Your request for these records is GRANTED in part and DENIED in part. Please be advised that information has been redacted from the documents under MCL 15.243(1)(a)(information of a personal nature release of which would constitute a clearly unwarranted invasion of an individual’s privacy) and MCL 15.243(1)(b)(iii) (law enforcement records release of which would constitute an unwarranted invasion of personal privacy). It is the City’s position that the public interest in the disclosure of this information is outweighed by the public interest in keeping this information private. The core purpose of the FOIA is to contribute significantly to public understanding of the operations or activities of the government. Requests for information that involve private citizens in government files that reveal little to nothing about the inner working of government do not serve the core purpose of the FOIA.

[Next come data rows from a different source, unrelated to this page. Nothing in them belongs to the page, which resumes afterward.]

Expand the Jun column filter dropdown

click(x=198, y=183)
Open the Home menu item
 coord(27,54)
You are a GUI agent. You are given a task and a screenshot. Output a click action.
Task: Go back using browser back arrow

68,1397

Apparently, the GRPD does not want the public to know what they did, and more importantly, how they operate. So much for transparency.

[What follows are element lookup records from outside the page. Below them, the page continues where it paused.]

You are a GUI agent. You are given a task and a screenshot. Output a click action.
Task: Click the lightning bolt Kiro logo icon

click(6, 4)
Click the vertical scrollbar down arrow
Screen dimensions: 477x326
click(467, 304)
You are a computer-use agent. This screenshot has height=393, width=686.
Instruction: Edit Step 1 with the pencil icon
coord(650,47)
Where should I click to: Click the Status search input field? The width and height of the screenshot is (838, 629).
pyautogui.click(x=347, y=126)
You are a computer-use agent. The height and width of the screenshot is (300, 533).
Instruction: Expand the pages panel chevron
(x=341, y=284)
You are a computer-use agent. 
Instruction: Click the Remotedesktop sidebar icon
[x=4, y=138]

May 1st 2020 Action – Because we were in the midst of a pandemic, Cosecha organizers decided to do a car caravan and keep people safe. Here is what we wrote about that day:

Movimiento Cosecha GR was once again demanding driver’s licenses for all, but they also emphasized the fact that immigrant workers are essential workers, particularly migrant workers. Migrant workers do the back breaking work in the fields that puts food on all of our tables, work that is so essential, that without them the food system would collapse. Another important point that Movimiento Cosecha GR made yesterday was that the 11 million undocumented immigrants in the US are not eligible for any of the COVID-19 relief funds coming from the federal government, thus causing even extra hardship for the immigrant families that are already terrorized by law enforcement.

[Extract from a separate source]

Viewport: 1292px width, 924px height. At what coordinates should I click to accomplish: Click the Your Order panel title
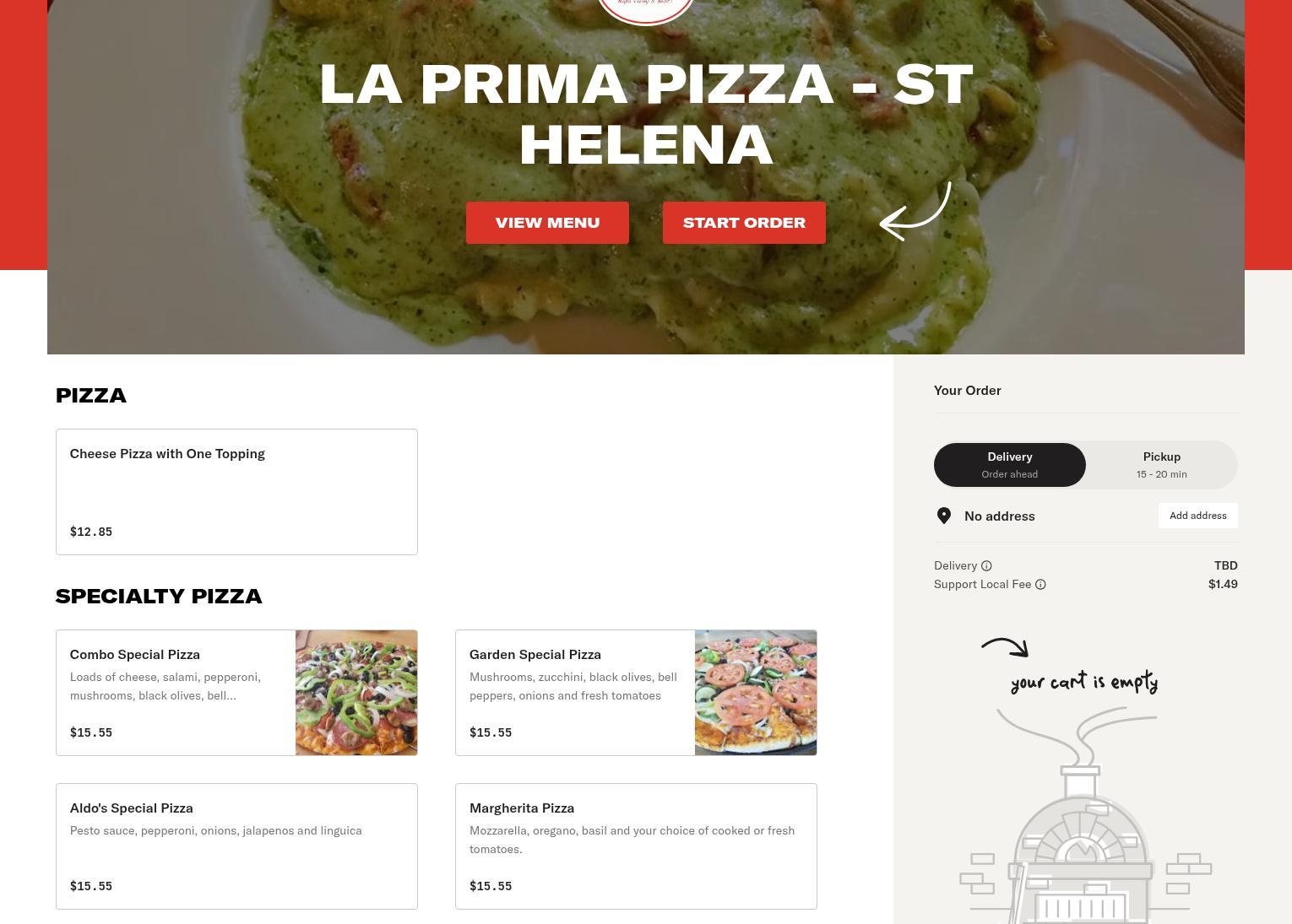click(x=968, y=391)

May 1st 2021 Action – Since there was a Democratic Party controlled Congress and White House, Movimiento Cosecha decided to do their May Day action in Washington, DC. They wanted to make the point that Democrats also Deport us!  We interviewed two of the volunteer organizers just after they got back from their time in Washington, DC. We wrote: 

We sat down with two of the Cosecha GR organizers, Gema and Idalia, both of who went to DC last weekend. We asked them four questions: 1) What was the main focus of going to Washington DC, since during the past 4 May Days, the actions have been local; 2) What kind of actions did you organize and take part in during the two days in Washington, DC; 3) There has been a clear drop in attention and support by the ally community since the November Election, what message do you have for allies about why it is important to continue supporting the immigrant justice movement; and 4) Those who went to DC were very energized, so how do you maintain that kind of energy and how do you get more people involved for the fight ahead?

In May 1st 2022, the Cosecha action involved shutting down the northbound traffic on US 131 for about 20 minutes, along with a march near the same area and community gathering at Clemente Park in the southwest part of Grand Rapids.